### [WORK INSTRUCTION]
Repeat all the records, precisely as given.

(GIVEN RECORDS)

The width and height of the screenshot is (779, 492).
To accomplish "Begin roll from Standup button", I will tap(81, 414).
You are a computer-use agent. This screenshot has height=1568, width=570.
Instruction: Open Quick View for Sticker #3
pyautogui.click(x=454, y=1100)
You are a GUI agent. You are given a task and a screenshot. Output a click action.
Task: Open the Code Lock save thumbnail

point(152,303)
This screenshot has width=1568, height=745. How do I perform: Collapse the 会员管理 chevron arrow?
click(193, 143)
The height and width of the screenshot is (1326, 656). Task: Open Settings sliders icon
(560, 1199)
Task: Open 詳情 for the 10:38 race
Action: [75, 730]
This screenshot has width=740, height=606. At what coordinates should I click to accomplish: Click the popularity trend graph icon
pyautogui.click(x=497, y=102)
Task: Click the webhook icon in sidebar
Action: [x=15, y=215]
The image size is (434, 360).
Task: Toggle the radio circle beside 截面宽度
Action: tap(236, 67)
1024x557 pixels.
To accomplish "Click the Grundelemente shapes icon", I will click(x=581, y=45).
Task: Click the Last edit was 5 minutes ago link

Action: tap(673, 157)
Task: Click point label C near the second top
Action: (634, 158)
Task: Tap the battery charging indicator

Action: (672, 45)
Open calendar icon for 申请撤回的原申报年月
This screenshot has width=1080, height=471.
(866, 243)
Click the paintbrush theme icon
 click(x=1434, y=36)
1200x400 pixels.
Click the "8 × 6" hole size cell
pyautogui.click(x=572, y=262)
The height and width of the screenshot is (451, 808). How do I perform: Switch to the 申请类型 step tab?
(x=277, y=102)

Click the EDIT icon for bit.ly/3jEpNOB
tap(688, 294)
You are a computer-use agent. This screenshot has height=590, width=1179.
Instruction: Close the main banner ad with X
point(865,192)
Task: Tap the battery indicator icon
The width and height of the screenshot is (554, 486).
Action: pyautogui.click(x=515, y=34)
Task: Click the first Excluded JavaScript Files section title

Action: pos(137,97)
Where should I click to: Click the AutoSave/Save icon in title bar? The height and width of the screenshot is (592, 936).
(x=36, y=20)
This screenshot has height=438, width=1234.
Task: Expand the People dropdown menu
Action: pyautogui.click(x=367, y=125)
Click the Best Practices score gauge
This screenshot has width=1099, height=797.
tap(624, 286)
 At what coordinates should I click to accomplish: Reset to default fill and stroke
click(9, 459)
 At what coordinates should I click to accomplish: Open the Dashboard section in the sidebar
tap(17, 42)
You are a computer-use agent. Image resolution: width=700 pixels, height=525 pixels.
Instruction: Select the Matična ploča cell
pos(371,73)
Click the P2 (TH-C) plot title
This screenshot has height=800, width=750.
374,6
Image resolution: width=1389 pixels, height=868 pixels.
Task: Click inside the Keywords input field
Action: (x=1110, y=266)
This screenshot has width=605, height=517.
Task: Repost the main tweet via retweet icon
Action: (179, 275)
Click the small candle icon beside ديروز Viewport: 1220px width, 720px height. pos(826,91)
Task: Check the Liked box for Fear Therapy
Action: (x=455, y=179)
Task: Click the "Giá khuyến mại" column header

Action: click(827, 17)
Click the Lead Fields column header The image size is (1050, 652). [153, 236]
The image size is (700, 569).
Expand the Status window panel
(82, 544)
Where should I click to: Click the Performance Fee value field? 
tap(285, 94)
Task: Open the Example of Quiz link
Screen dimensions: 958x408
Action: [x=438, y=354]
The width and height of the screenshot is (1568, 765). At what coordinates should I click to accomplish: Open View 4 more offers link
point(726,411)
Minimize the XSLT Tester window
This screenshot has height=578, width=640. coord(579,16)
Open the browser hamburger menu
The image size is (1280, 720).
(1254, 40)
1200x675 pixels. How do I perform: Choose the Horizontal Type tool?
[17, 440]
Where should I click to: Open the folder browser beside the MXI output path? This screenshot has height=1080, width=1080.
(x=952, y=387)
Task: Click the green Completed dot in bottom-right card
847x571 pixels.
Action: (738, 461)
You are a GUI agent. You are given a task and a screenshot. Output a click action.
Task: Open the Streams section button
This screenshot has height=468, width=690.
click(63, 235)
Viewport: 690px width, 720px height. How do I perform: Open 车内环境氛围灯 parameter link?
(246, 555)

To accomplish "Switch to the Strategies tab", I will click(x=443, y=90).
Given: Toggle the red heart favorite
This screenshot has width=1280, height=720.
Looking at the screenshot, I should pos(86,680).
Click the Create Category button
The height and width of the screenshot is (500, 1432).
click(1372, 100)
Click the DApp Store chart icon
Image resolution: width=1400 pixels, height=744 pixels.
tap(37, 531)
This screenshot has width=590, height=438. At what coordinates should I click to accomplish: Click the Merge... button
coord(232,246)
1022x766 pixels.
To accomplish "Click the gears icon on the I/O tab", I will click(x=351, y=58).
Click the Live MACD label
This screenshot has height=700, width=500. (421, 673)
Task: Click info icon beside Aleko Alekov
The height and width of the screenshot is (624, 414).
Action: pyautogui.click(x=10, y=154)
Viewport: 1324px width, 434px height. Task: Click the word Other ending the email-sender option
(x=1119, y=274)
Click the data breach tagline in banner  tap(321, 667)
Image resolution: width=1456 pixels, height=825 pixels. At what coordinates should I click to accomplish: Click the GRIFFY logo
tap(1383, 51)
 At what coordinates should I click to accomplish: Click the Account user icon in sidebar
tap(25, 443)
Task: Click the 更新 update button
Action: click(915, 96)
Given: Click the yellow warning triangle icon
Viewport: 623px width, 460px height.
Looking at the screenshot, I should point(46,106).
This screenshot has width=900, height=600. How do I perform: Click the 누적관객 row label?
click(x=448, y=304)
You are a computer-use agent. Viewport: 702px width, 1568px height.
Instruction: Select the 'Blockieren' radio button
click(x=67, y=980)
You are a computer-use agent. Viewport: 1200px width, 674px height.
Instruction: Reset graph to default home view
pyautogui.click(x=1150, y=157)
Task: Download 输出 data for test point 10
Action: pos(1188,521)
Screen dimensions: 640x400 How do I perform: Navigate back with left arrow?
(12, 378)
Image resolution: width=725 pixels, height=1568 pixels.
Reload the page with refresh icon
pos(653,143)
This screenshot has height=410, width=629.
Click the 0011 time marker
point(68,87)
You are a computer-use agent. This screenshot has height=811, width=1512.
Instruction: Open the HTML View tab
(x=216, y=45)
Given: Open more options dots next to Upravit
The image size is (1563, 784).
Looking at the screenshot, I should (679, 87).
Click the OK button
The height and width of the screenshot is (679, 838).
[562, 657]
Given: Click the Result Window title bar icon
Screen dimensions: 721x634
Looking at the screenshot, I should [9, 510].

(End GIVEN RECORDS)

### [OUTPUT FOR THIS TASK]
The width and height of the screenshot is (779, 492).
To accomplish "Begin roll from Standup button", I will tap(81, 414).
You are a computer-use agent. This screenshot has height=1568, width=570.
Instruction: Open Quick View for Sticker #3
pyautogui.click(x=454, y=1100)
You are a GUI agent. You are given a task and a screenshot. Output a click action.
Task: Open the Code Lock save thumbnail

point(152,303)
This screenshot has width=1568, height=745. How do I perform: Collapse the 会员管理 chevron arrow?
click(193, 143)
The height and width of the screenshot is (1326, 656). Task: Open Settings sliders icon
(560, 1199)
Task: Open 詳情 for the 10:38 race
Action: [75, 730]
This screenshot has width=740, height=606. At what coordinates should I click to accomplish: Click the popularity trend graph icon
pyautogui.click(x=497, y=102)
Task: Click the webhook icon in sidebar
Action: [x=15, y=215]
The image size is (434, 360).
Task: Toggle the radio circle beside 截面宽度
Action: tap(236, 67)
1024x557 pixels.
To accomplish "Click the Grundelemente shapes icon", I will click(x=581, y=45).
Task: Click the Last edit was 5 minutes ago link

Action: tap(673, 157)
Task: Click point label C near the second top
Action: (634, 158)
Task: Tap the battery charging indicator

Action: (672, 45)
Open calendar icon for 申请撤回的原申报年月
This screenshot has width=1080, height=471.
(866, 243)
Click the paintbrush theme icon
 click(x=1434, y=36)
1200x400 pixels.
Click the "8 × 6" hole size cell
pyautogui.click(x=572, y=262)
The height and width of the screenshot is (451, 808). How do I perform: Switch to the 申请类型 step tab?
(x=277, y=102)

Click the EDIT icon for bit.ly/3jEpNOB
tap(688, 294)
You are a computer-use agent. This screenshot has height=590, width=1179.
Instruction: Close the main banner ad with X
point(865,192)
Task: Tap the battery indicator icon
The width and height of the screenshot is (554, 486).
Action: pyautogui.click(x=515, y=34)
Task: Click the first Excluded JavaScript Files section title

Action: pos(137,97)
Where should I click to: Click the AutoSave/Save icon in title bar? The height and width of the screenshot is (592, 936).
(x=36, y=20)
This screenshot has height=438, width=1234.
Task: Expand the People dropdown menu
Action: pyautogui.click(x=367, y=125)
Click the Best Practices score gauge
This screenshot has width=1099, height=797.
tap(624, 286)
 At what coordinates should I click to accomplish: Reset to default fill and stroke
click(9, 459)
 At what coordinates should I click to accomplish: Open the Dashboard section in the sidebar
tap(17, 42)
You are a computer-use agent. Image resolution: width=700 pixels, height=525 pixels.
Instruction: Select the Matična ploča cell
pos(371,73)
Click the P2 (TH-C) plot title
This screenshot has height=800, width=750.
374,6
Image resolution: width=1389 pixels, height=868 pixels.
Task: Click inside the Keywords input field
Action: (x=1110, y=266)
This screenshot has width=605, height=517.
Task: Repost the main tweet via retweet icon
Action: (179, 275)
Click the small candle icon beside ديروز Viewport: 1220px width, 720px height. pos(826,91)
Task: Check the Liked box for Fear Therapy
Action: (x=455, y=179)
Task: Click the "Giá khuyến mại" column header

Action: click(827, 17)
Click the Lead Fields column header The image size is (1050, 652). [153, 236]
The image size is (700, 569).
Expand the Status window panel
(82, 544)
Where should I click to: Click the Performance Fee value field? 
tap(285, 94)
Task: Open the Example of Quiz link
Screen dimensions: 958x408
Action: [x=438, y=354]
The width and height of the screenshot is (1568, 765). At what coordinates should I click to accomplish: Open View 4 more offers link
point(726,411)
Minimize the XSLT Tester window
This screenshot has height=578, width=640. coord(579,16)
Open the browser hamburger menu
The image size is (1280, 720).
(1254, 40)
1200x675 pixels. How do I perform: Choose the Horizontal Type tool?
[17, 440]
Where should I click to: Open the folder browser beside the MXI output path? This screenshot has height=1080, width=1080.
(x=952, y=387)
Task: Click the green Completed dot in bottom-right card
847x571 pixels.
Action: (738, 461)
You are a GUI agent. You are given a task and a screenshot. Output a click action.
Task: Open the Streams section button
This screenshot has height=468, width=690.
click(63, 235)
Viewport: 690px width, 720px height. How do I perform: Open 车内环境氛围灯 parameter link?
(246, 555)

To accomplish "Switch to the Strategies tab", I will click(x=443, y=90).
Given: Toggle the red heart favorite
This screenshot has width=1280, height=720.
Looking at the screenshot, I should pos(86,680).
Click the Create Category button
The height and width of the screenshot is (500, 1432).
click(1372, 100)
Click the DApp Store chart icon
Image resolution: width=1400 pixels, height=744 pixels.
tap(37, 531)
This screenshot has width=590, height=438. At what coordinates should I click to accomplish: Click the Merge... button
coord(232,246)
1022x766 pixels.
To accomplish "Click the gears icon on the I/O tab", I will click(x=351, y=58).
Click the Live MACD label
This screenshot has height=700, width=500. (421, 673)
Task: Click info icon beside Aleko Alekov
The height and width of the screenshot is (624, 414).
Action: pyautogui.click(x=10, y=154)
Viewport: 1324px width, 434px height. Task: Click the word Other ending the email-sender option
(x=1119, y=274)
Click the data breach tagline in banner  tap(321, 667)
Image resolution: width=1456 pixels, height=825 pixels. At what coordinates should I click to accomplish: Click the GRIFFY logo
tap(1383, 51)
 At what coordinates should I click to accomplish: Click the Account user icon in sidebar
tap(25, 443)
Task: Click the 更新 update button
Action: click(915, 96)
Given: Click the yellow warning triangle icon
Viewport: 623px width, 460px height.
Looking at the screenshot, I should point(46,106).
This screenshot has width=900, height=600. How do I perform: Click the 누적관객 row label?
click(x=448, y=304)
You are a computer-use agent. Viewport: 702px width, 1568px height.
Instruction: Select the 'Blockieren' radio button
click(x=67, y=980)
You are a computer-use agent. Viewport: 1200px width, 674px height.
Instruction: Reset graph to default home view
pyautogui.click(x=1150, y=157)
Task: Download 输出 data for test point 10
Action: pos(1188,521)
Screen dimensions: 640x400 How do I perform: Navigate back with left arrow?
(12, 378)
Image resolution: width=725 pixels, height=1568 pixels.
Reload the page with refresh icon
pos(653,143)
This screenshot has height=410, width=629.
Click the 0011 time marker
point(68,87)
You are a computer-use agent. This screenshot has height=811, width=1512.
Instruction: Open the HTML View tab
(x=216, y=45)
Given: Open more options dots next to Upravit
The image size is (1563, 784).
Looking at the screenshot, I should (679, 87).
Click the OK button
The height and width of the screenshot is (679, 838).
[562, 657]
Given: Click the Result Window title bar icon
Screen dimensions: 721x634
Looking at the screenshot, I should [9, 510].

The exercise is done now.